Lass mir mein Geheimnis!

(hpd) Geheimnisse und Lügen können das Beste für eine Liebesbeziehung sein – mit dieser provokanten These wartet die Chefredakteurin

von "Psychologie Heute", Diplompsychologin Ursula Nuber, auf.

 

„Dies ist ein einseitiges Buch" - mit diesen Worten beginnt das letzte Kapitel des Buches „Lass mir mein Geheimnis! Warum es gut tut, nicht alles preiszugeben". Ursula Nuber hat per Aufruf 200 Menschen gefunden, die bereit waren, zumindest einmal ihre Geheimnisse preiszugeben, darunter Menschen, die schlechte Erfahrungen mit dem Outing ihrer Geheimnisse gemacht hatten und daher im Nachhinein zum Ergebnis kommen: Hätte ich besser nichts gesagt! Oder im Gegenteil andere, die sehr gut damit leben, seit Jahren oder gar Jahrzehnten etwas für sich zu behalten und die voraussichtlich ihr Geheimnis mit ins Grab nehmen werden.

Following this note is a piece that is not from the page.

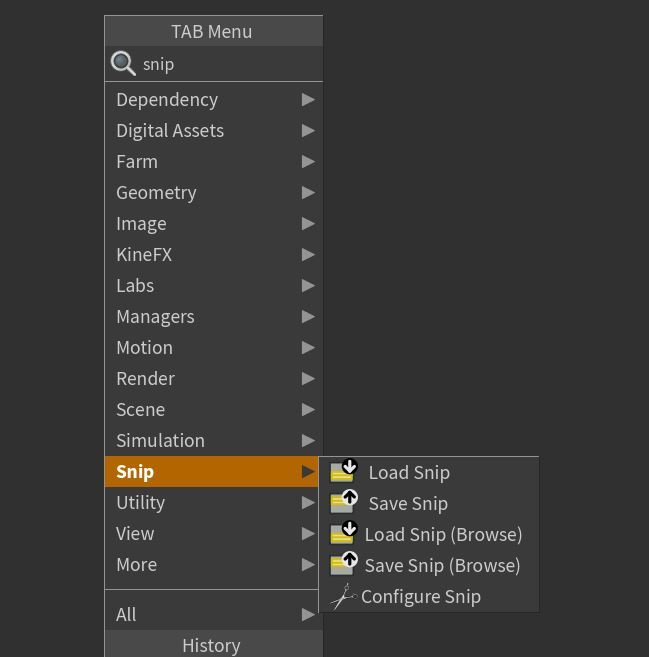Open the Geometry category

Ursula Nuber moralisiert nicht, sie verurteilt nicht, sie zeigt die Zweckmäßigkeit des Geheimnisses und der Lüge auf. Ein Geheimnis ist etwas, das, so Nuber, zum Heim gehört und von jenen trennt, die nicht dazu gehören. Es ist immer mindestens eine andere Person im Spiel. Es gibt keinen Menschen, so Nuber weiterhin, der nicht wenigstens ein Geheimnis hat.

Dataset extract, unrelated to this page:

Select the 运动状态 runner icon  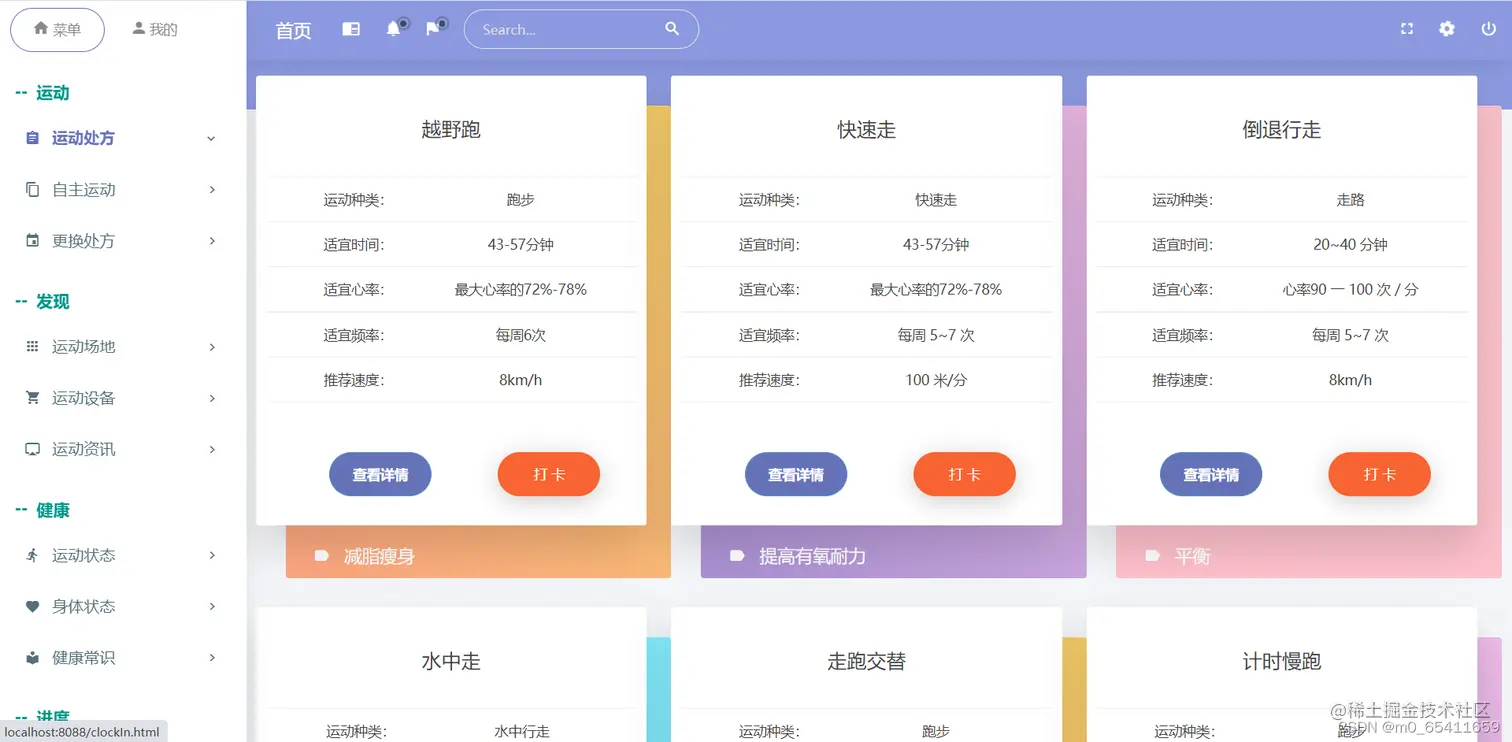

Geheimnisse fördern die Selbstständigkeit, indem sie Freiräume schaffen, sie ermöglichen ein zweites Leben neben dem ersten – zum Beispiel für Menschen, die spezielle (sexuelle) Aspekte ihrer Person nicht in der Partnerschaft ausleben können –, und Geheimnisse helfen Ziele zu erreichen, was jeder weiß, der einmal Karten gespielt hat und sich dabei nicht in die Karten schauen ließ.

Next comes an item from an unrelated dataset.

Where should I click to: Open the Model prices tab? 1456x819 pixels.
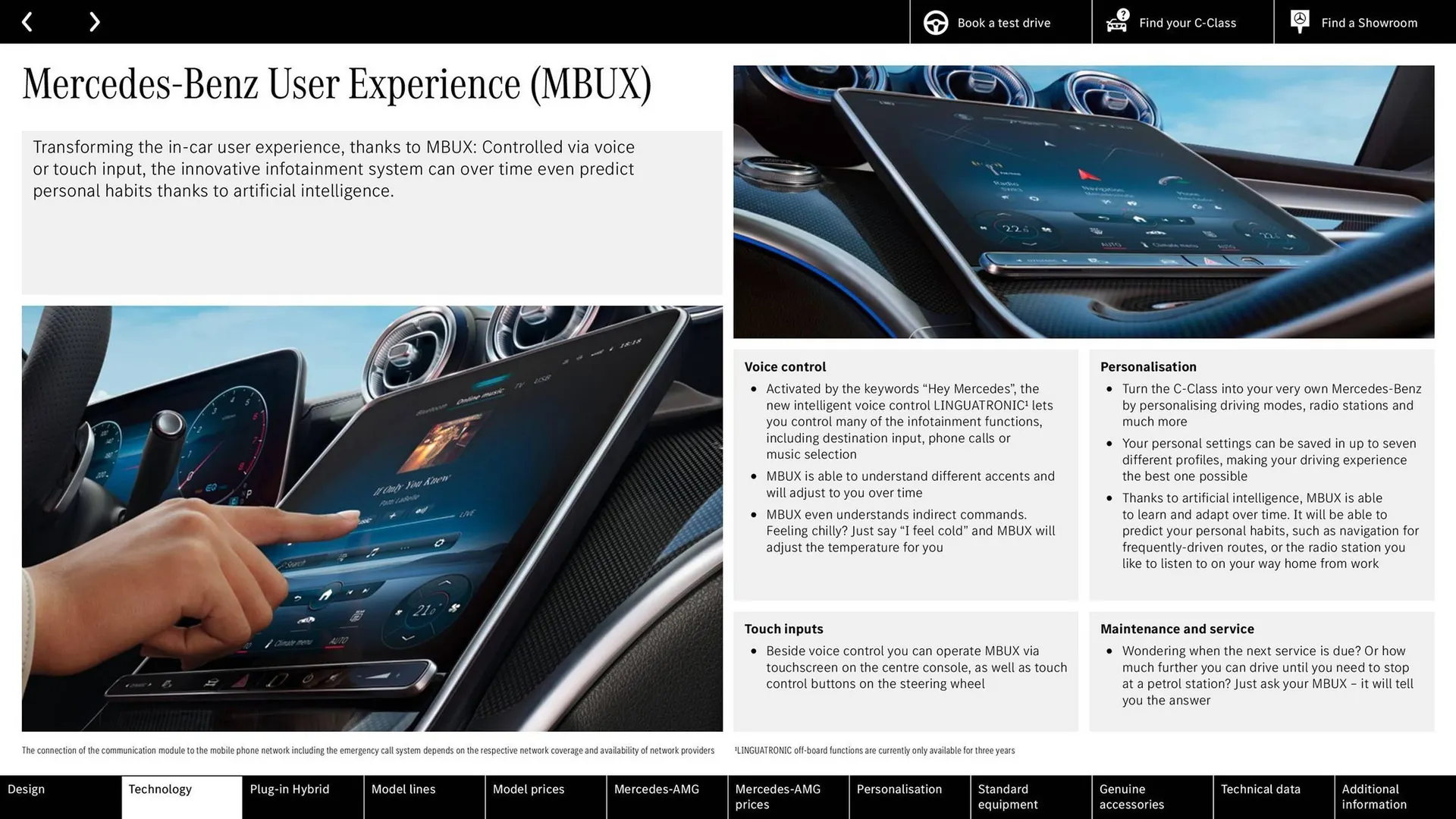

Da Geheimhaltung nicht immer ohne Lügen auskommt, geht Nuber auch auf verschiedene Aspekte der Lüge ein, die aus liebevoller Rücksicht, zur Selbsterhaltung und zum Selbstschutz eingesetzt werden kann. Schließlich gibt es liebenswürdige Lügen und unliebenswürdige Wahrheiten. Es ist sogar gesetzlich verankert, dass schwangere Frauen bei Einstellungsgesprächen auf die Frage nach einer bestehenden Schwangerschaft lügen dürfen.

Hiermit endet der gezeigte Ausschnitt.